The International Press Institute (IPI) urges Turkish authorities to drop all charges against Turkish-German journalist Deniz Yücel ahead of his next hearing on April 11 in Istanbul.

A correspondent for the German newspaper WELT, Yücel was held in pretrial detention in Turkey for one year between 2017 and 2018. Although he was freed and permitted to return to Germany, the trial against him continues. Yücel faces up to 18 years in prison on charges of “inciting the public to racial hatred and enmity” and “spreading the propaganda of a terrorist organization.”

IPI’s Turkey Advocacy Coordinator Caroline Stockford underscored the fact that Yücel’s case is far from over.

“His case has created greater attention and public awareness in Europe around press freedom violations in Turkey”, Stockford said. “However, the fact that Mr.
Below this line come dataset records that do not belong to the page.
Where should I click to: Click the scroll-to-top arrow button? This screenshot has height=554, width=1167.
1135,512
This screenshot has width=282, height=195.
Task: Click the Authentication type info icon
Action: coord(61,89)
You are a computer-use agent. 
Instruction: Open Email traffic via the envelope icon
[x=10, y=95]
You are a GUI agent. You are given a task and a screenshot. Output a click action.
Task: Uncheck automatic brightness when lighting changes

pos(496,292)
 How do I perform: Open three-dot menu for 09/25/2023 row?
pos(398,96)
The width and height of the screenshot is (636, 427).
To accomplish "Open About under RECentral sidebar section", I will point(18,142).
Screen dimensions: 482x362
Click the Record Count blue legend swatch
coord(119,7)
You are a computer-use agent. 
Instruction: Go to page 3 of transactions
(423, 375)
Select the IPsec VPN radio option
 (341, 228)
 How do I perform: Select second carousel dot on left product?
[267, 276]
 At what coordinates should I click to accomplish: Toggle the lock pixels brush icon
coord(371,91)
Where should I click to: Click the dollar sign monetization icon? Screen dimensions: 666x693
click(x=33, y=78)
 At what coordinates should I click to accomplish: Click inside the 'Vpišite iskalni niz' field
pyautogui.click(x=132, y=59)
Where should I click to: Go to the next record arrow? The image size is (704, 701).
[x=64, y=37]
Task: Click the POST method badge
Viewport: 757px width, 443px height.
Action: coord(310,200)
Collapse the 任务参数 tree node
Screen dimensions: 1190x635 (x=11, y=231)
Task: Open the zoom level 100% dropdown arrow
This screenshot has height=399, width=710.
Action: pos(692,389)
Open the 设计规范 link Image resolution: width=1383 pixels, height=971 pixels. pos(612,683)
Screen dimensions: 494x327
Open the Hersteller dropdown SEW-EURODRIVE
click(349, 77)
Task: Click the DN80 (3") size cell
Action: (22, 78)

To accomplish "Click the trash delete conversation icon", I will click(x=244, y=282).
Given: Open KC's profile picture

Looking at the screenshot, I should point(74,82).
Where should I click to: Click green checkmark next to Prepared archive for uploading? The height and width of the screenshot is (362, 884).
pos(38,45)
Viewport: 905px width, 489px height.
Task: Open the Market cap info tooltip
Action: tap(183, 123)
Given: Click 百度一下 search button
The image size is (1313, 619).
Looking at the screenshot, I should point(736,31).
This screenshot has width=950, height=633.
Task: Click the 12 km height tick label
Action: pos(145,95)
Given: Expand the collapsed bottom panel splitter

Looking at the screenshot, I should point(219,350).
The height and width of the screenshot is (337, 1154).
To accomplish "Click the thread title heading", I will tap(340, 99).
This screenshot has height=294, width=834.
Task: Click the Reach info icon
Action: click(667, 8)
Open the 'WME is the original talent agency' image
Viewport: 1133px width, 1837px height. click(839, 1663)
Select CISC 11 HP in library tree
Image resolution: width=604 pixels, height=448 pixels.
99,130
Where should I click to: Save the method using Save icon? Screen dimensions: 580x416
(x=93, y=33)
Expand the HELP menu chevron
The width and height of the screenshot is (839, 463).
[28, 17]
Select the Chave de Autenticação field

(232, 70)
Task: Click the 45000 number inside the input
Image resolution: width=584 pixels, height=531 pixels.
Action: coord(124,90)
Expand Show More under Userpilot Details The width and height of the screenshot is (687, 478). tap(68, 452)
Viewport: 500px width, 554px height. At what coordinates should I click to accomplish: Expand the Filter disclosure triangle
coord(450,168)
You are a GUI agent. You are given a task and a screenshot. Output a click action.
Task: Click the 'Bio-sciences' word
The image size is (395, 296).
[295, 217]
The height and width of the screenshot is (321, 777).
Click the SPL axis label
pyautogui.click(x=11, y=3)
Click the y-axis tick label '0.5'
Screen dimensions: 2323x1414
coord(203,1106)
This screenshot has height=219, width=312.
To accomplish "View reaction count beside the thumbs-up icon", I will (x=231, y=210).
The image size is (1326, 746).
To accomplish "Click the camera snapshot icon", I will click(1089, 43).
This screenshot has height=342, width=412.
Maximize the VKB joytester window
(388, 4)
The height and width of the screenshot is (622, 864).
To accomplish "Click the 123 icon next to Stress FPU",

Yücel was released does not mean his case is over. On the contrary, as he faces a sentence of up to 18 years, he risks not being able to return and report from Turkey again.”

Yücel was arrested on February 14, 2017, after voluntarily arriving at police headquarters following a request. After 13 days in custody, Yücel was brought before a court only to be transferred to Silivri prison outside Istanbul where he spent a year in solitary confinement without an official indictment.

On the day of his release on February 20, 2018, prosecutors finally submitted a three-page-long indictment, citing as evidence articles written for WELT over two years prior in which he had criticized Turkish foreign policy in Syria. Despite the fact the time lapse made the articles no longer admissible as evidence under Turkish press law, prosecutors requested an 18-year prison sentence.

IPI has condemned Yücel’s prosecution as groundless and politically motivated. The timing of Yücel’s release to coincide with a visit to Turkey by Chancellor Angela Merkel created speculation on a possible “deal” between Germany and Turkey and heightened concerns that Turkey sought to use Yücel as a bargaining chip with Germany, a long-time ally with whom relations had soured in the aftermath of the 2016 coup attempt. Turkish President Recep Tayyip Erdoğan publicly referred to Yücel as a “PKK agent from Germany” ahead of a controversial referendum in April 2017.

In an interview with IPI last year, Yücel’s lawyer, Veysel Ok, stressed the existence of numerous judicial irregularities in Yücel’s case, such as the prosecutor’s refusal to meet the defense team for over a year. Ok has brought Yücel’s case to the European Court of Human Rights (ECtHR), which has given the matter priority status. He also highlighted the need for the ECtHR’s to act quickly on ruling in pilot cases to set a precedent for local courts in Turkey.

In November 2018, Yücel joined an IPI panel discussion in Berlin as a speaker, emphasizing the need for a firm stance of countries like Germany towards the arrests of journalists in Turkey.

“When I was jailed, the German government demonstrated a very firm attitude towards Turkey”, he said. “For example, when former Turkey deputy PM Mehmet Şimşek asked German Finance Minister Wolfgang Schäuble and the KfW (German state development bank) for credit, Schäuble said: ‘As long as Deniz is in jail, it’s a no.’ ”

Yücel said the German government had no option but to take a strong position in light of persistent public pressure. He also told the audience that he viewed his case as having a symbolic function, revealing to the public the nature of the situation in Turkey.

“But the downside with such cases is that when the person in the symbolic case is freed, then the attention (towards the overall situation) drops”, he added.

Yücel’s pretrial detention was yet another example in which Turkey’s judicial system punishes journalists even before a verdict is announced, violating defendants’ right to the presumption of innocence.

IPI urges Turkish authorities to drop all charges against Yücel and calls on European governments to adopt a strong stance against the continued deterioration of press freedom and fundamental rights in Turkey.